▶ _Data on locating visible targets_:
###

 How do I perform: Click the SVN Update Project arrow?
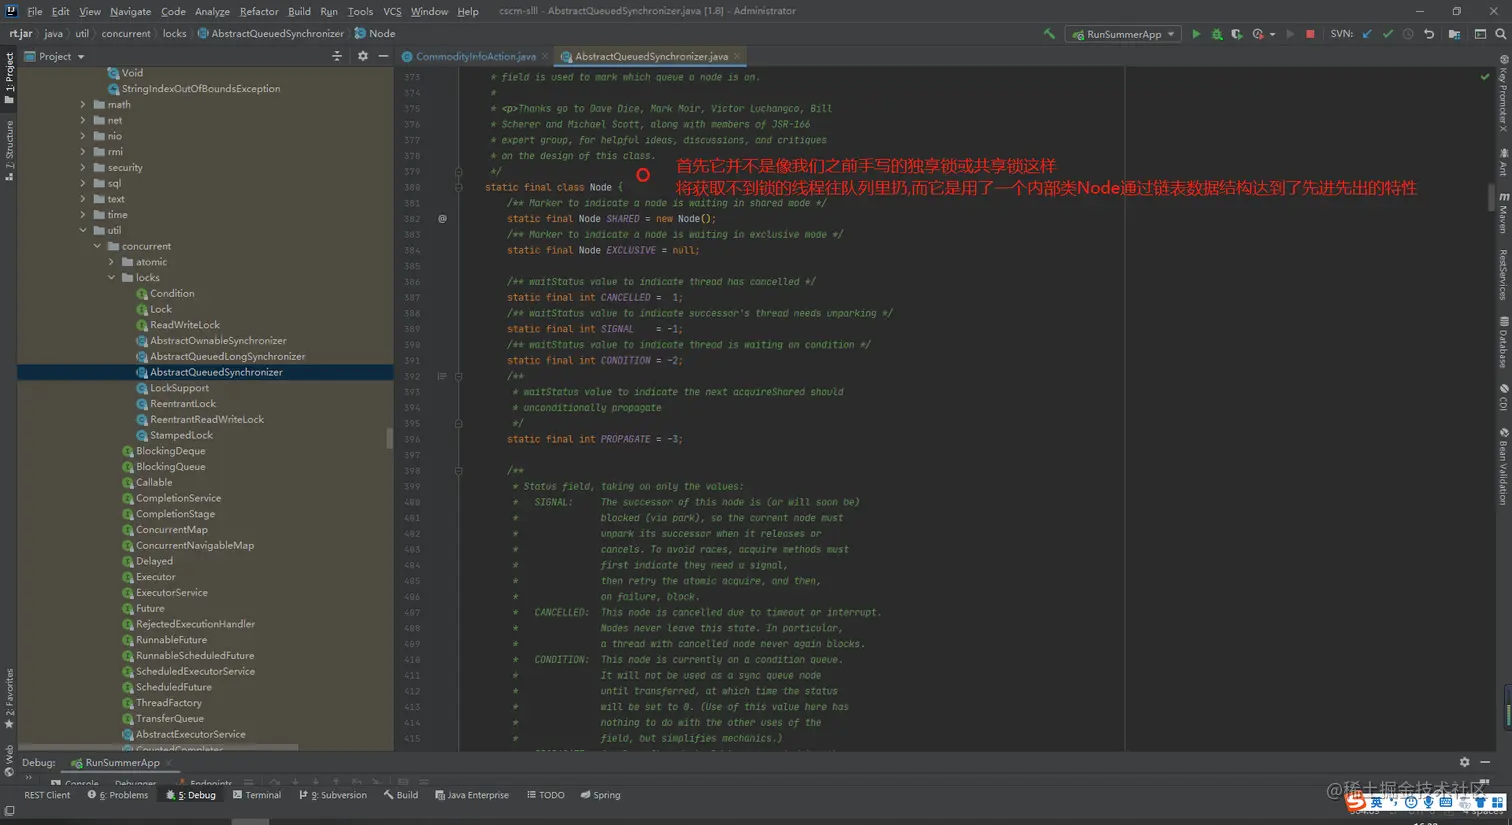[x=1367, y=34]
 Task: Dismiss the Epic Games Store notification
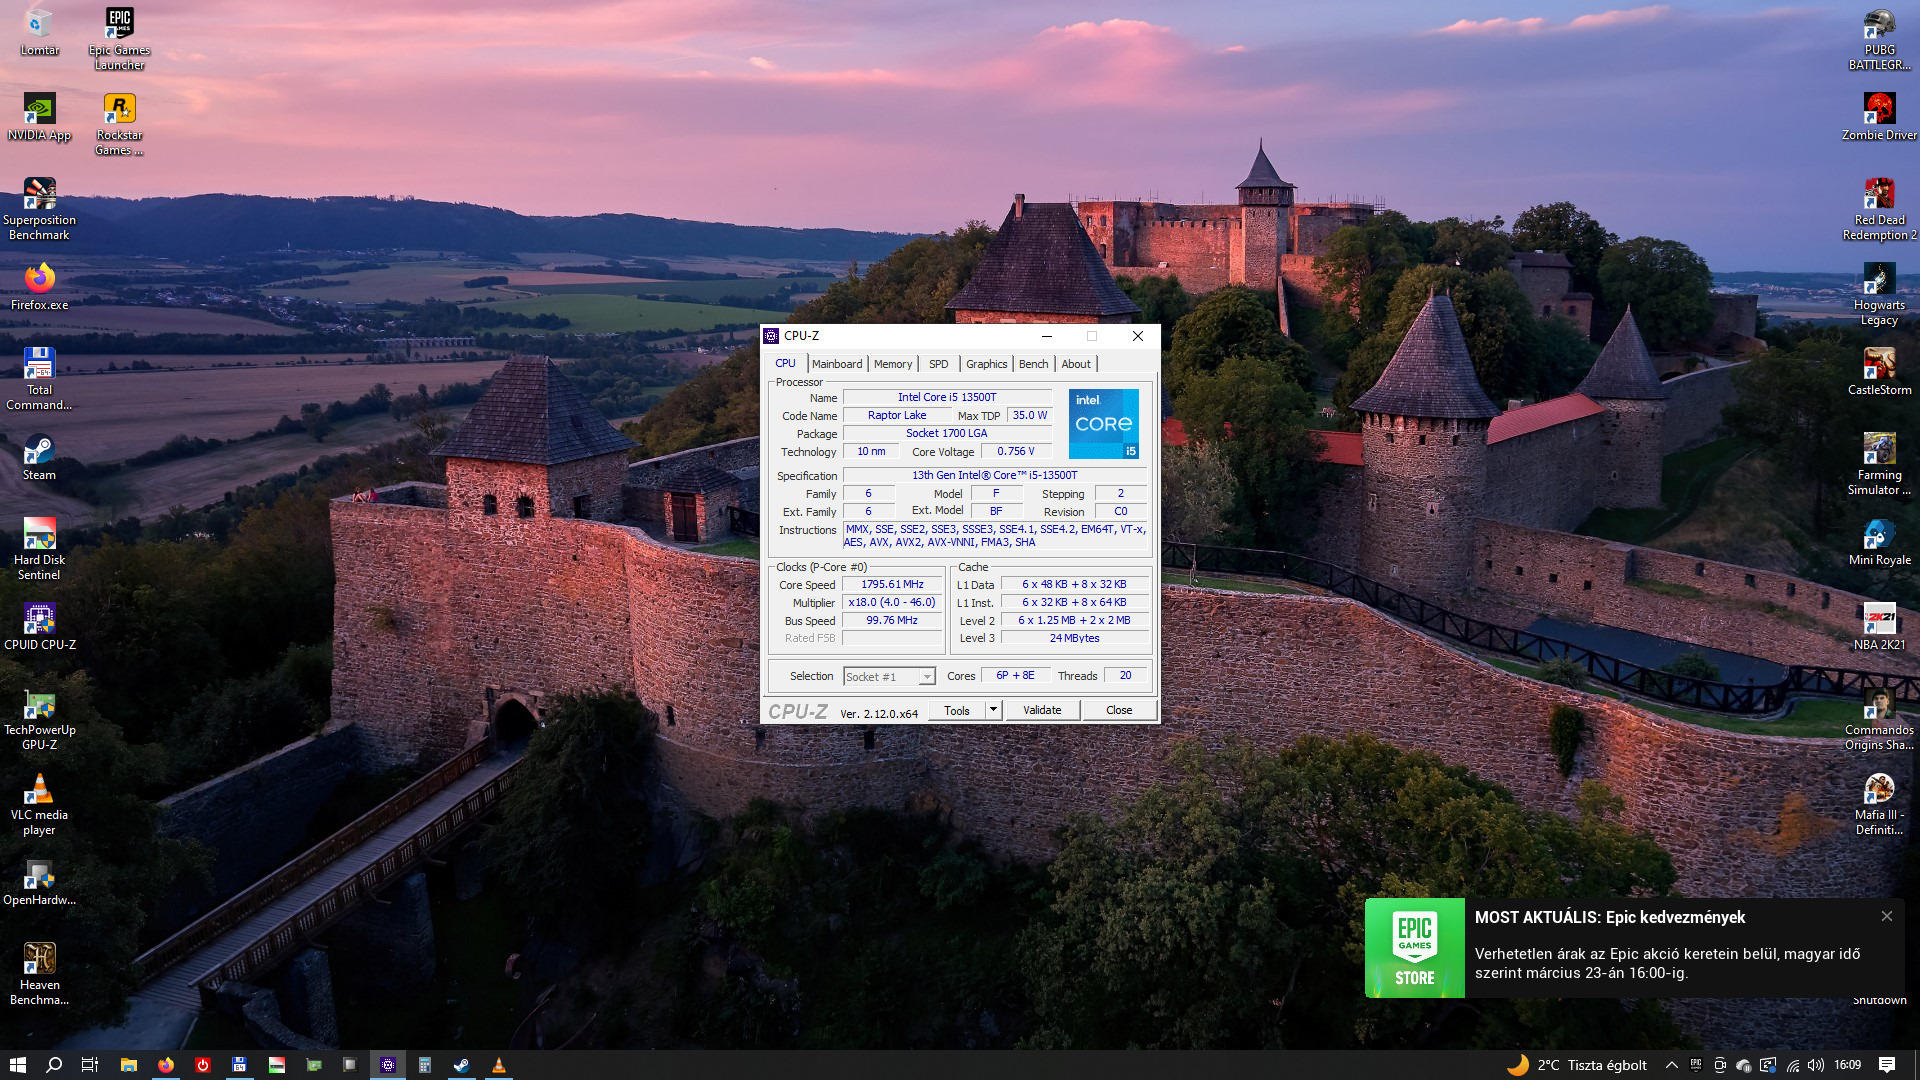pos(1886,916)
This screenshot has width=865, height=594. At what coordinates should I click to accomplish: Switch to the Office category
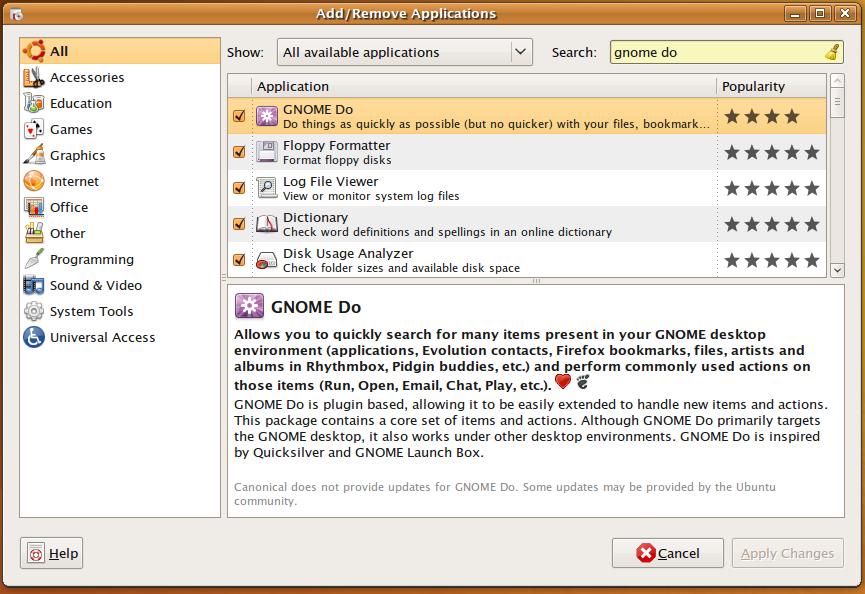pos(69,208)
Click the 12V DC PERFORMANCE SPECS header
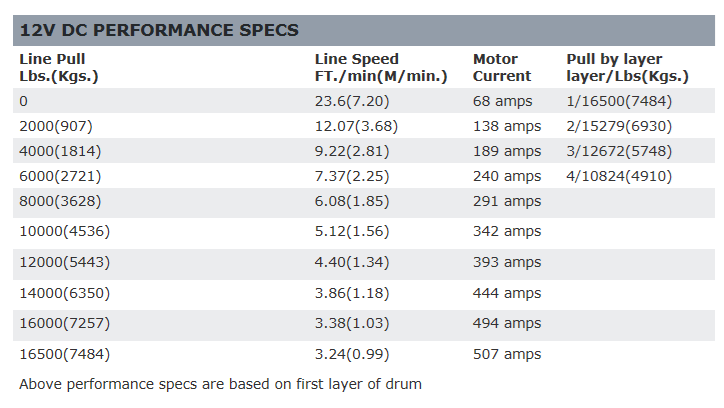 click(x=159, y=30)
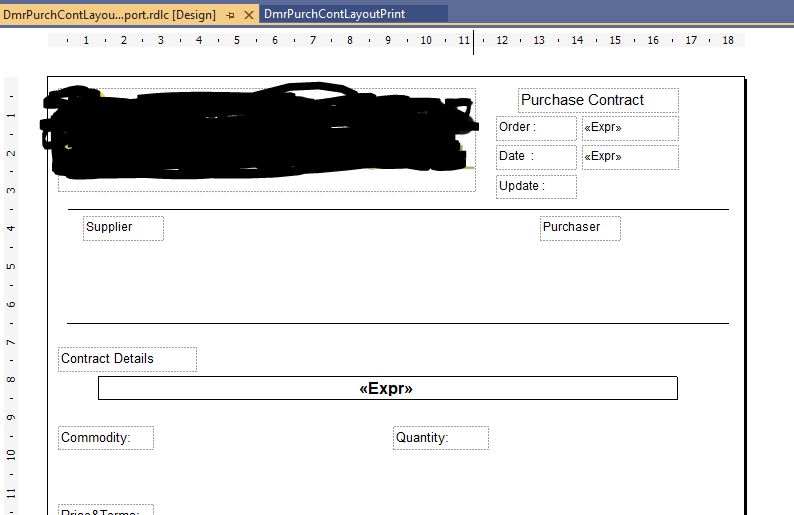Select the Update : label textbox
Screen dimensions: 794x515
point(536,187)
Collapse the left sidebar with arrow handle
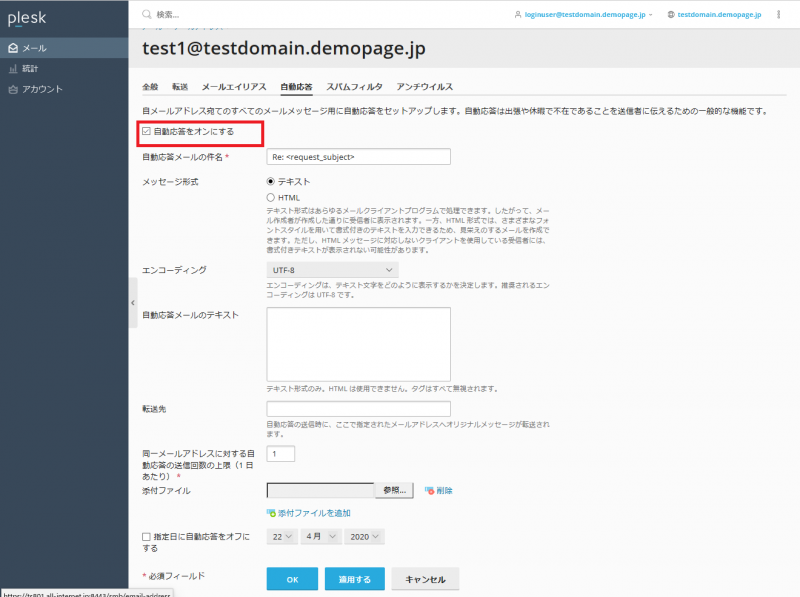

###

▶ _Problem_: Rewrite all the lines above, substituting "heading" for "header" and changing nothing else. Leave the pictures out.

▶ _Result of this task_:
 How do I perform: Click the SVN Update Project arrow?
[x=1367, y=34]
 Task: Dismiss the Epic Games Store notification
pos(1886,916)
This screenshot has width=865, height=594. At what coordinates should I click to accomplish: Switch to the Office category
pos(69,208)
Click the 12V DC PERFORMANCE SPECS heading
 click(x=159, y=30)
Select the Update : label textbox
Screen dimensions: 794x515
point(536,187)
Collapse the left sidebar with arrow handle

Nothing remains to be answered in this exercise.